The Mississippi Supreme Court heard orally on Wednesday over a constitutional challenge aimed at overturning an initiative to legalize medical marijuana – after voters overwhelmingly approved the measure last November.
At stake is a potentially huge, business-friendly MMJ market in the deep south: the recently published Marijuana Business Factbook 2021 predicts a medical cannabis industry in Mississippi will have sales of $ 265 million in the first full year and 800 in the fourth year Will generate millions of dollars a year.
Efforts are also being made to end legalization of adult use in Montana and South Dakota.
Mississippi Supreme Court Chief Justice Michael Randolph appeared heavily focused on crushing MMJ legalization, and the judges’ key questions were directed to the attorney defending the initiative for the Secretary of State’s office.
However, a legal expert found that some judges were supportive and others did not ask questions. Hence, it is difficult to predict how the Supreme Court will decide.
“It was a little daunting when you were in favor of legalization,” said Whitt Steineker, co-chair of the cannabis practice at Bradley, Alabama, Birmingham-based law firm.
But as “to predict an outcome, I’d probably find something else to bet on if I was at a Mississippi casino.” He said there could be a 5-4 vote.

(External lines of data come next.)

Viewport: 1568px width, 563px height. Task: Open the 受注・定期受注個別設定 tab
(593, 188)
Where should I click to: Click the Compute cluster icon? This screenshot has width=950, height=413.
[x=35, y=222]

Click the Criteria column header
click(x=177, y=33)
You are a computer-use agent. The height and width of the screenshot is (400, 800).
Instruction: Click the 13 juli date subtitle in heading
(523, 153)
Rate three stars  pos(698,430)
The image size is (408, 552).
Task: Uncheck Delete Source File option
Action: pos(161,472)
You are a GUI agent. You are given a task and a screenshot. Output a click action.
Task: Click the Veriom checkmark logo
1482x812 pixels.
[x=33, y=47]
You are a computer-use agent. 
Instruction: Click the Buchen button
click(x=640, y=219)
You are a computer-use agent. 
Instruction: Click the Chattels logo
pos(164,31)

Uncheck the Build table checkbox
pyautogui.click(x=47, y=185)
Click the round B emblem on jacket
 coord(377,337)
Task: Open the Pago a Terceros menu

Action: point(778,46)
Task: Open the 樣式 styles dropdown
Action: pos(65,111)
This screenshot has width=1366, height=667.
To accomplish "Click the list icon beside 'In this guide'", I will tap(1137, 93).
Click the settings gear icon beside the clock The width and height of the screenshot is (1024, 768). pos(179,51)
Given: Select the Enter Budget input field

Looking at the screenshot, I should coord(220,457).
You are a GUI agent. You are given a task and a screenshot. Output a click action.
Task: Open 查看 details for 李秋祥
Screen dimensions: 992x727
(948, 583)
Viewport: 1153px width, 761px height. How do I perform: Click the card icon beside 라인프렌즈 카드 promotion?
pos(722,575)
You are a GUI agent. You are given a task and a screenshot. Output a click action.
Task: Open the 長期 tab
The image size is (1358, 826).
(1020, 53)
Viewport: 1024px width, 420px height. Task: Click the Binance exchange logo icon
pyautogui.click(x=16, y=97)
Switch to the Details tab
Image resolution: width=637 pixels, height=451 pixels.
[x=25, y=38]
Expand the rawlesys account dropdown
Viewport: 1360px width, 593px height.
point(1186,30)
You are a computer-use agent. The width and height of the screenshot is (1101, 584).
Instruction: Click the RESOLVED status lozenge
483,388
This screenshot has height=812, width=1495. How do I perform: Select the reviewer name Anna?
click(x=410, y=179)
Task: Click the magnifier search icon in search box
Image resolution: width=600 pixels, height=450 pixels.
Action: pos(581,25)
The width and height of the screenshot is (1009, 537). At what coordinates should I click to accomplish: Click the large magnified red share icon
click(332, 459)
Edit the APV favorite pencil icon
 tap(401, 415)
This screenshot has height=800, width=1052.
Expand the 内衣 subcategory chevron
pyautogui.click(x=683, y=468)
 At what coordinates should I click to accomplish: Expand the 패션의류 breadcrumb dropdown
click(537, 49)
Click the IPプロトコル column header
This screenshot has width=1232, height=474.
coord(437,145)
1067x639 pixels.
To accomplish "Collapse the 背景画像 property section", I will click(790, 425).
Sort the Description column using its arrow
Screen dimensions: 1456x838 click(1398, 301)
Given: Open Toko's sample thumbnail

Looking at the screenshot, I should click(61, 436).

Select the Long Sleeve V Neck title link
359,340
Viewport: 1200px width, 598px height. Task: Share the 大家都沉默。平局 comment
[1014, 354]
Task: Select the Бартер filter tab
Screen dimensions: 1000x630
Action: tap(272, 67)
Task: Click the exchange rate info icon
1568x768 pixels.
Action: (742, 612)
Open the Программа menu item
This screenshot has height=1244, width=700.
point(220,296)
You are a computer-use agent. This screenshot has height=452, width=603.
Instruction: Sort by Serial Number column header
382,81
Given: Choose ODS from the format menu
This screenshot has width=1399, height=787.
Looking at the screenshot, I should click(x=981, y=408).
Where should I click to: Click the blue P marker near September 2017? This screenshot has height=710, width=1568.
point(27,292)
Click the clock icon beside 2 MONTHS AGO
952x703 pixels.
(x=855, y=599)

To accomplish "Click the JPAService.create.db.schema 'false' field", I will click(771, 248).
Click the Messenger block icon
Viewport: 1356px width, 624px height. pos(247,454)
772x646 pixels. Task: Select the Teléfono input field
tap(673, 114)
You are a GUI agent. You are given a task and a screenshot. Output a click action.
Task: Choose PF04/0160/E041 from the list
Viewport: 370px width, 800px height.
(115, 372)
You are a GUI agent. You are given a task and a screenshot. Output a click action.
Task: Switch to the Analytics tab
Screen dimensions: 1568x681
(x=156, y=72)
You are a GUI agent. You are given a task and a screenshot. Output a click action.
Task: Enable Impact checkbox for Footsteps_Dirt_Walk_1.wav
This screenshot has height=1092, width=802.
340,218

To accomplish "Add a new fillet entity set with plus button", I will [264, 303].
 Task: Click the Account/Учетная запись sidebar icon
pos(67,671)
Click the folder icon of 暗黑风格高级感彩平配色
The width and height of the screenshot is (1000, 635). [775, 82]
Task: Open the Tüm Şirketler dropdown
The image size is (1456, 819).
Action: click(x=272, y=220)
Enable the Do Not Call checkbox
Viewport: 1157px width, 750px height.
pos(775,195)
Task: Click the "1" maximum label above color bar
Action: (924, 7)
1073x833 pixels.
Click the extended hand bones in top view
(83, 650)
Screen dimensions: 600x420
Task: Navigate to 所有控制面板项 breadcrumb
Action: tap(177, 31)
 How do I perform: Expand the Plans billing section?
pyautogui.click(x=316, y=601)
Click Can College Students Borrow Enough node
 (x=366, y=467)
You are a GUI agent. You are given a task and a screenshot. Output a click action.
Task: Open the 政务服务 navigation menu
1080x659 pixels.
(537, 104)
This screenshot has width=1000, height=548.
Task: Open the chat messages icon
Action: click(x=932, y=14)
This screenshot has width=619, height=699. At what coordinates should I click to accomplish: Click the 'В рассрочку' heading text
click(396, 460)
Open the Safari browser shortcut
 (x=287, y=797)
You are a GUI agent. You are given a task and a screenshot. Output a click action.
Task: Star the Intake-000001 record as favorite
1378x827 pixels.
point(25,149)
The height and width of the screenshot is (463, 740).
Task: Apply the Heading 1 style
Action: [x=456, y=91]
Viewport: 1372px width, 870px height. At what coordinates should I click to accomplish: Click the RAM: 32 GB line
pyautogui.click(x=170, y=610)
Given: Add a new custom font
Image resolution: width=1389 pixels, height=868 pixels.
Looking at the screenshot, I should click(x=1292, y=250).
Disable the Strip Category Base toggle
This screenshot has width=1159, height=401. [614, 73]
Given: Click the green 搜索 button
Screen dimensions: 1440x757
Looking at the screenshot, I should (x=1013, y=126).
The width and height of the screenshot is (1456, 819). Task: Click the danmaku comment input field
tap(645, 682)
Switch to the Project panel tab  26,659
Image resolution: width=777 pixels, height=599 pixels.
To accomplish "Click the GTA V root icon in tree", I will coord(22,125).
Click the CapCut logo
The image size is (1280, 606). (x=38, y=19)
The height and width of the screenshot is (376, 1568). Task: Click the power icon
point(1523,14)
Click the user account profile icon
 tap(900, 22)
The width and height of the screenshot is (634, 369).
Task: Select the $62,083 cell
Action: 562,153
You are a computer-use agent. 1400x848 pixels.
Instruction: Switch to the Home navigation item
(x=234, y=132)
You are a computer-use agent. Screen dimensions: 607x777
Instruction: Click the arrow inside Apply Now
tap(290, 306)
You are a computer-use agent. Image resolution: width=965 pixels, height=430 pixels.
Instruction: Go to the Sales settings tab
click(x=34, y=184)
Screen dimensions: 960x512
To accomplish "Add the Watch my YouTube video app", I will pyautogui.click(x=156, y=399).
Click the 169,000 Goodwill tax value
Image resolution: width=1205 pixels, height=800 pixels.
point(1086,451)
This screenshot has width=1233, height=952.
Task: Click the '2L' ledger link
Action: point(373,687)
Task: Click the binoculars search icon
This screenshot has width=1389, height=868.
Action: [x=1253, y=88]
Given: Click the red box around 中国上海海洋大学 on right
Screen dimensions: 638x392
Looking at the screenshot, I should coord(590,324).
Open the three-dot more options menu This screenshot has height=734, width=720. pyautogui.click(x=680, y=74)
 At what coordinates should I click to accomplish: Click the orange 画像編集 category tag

Prior to the hearing, Carly Wolf, NORML State Policy Manager, issued a statement calling the legal challenge an “overly undemocratic tactic” to try to overthrow the will of voters.
More than 70% of Mississippians voted for the measure, a level of support that surprised even MJ advocates.
The City of Madison filed the legal lawsuit.
The crux of the argument, as worded by Attorney Kaytie Pickett on Wednesday, is that the plain language of a provision in the state’s constitution requires that citizen nominations collect 20% of the signatures from each of the five congressional districts.
But Mississippi lost a congressional district in 2000, and the state legislature has failed to update the initiative language seven times since then.
According to Pickett’s argument, it is mathematically impossible to put a voter initiative on the ballot, since 20% times four congressional districts is only 80%.
Justin Matheny, an attorney defending the initiative for the Secretary of State’s office, argued that the “fairest” way to read the intent of the law is to use five counties as defined in the state code.
Steineker said that if the Mississippi Supreme Court shoots down legalization of MMJ, it will “undo the will of a majority of the people and fundamentally change the ability of Mississippians to use an electoral initiative process for the foreseeable future.”
However, Steineker noted that in the meantime, the state health department is pushing the development of rules and regulations for an MMJ industry in Mississippi by July 1.
Chief Justice Randolph closed the hearing by stating that the judges would deliver an opinion as soon as possible.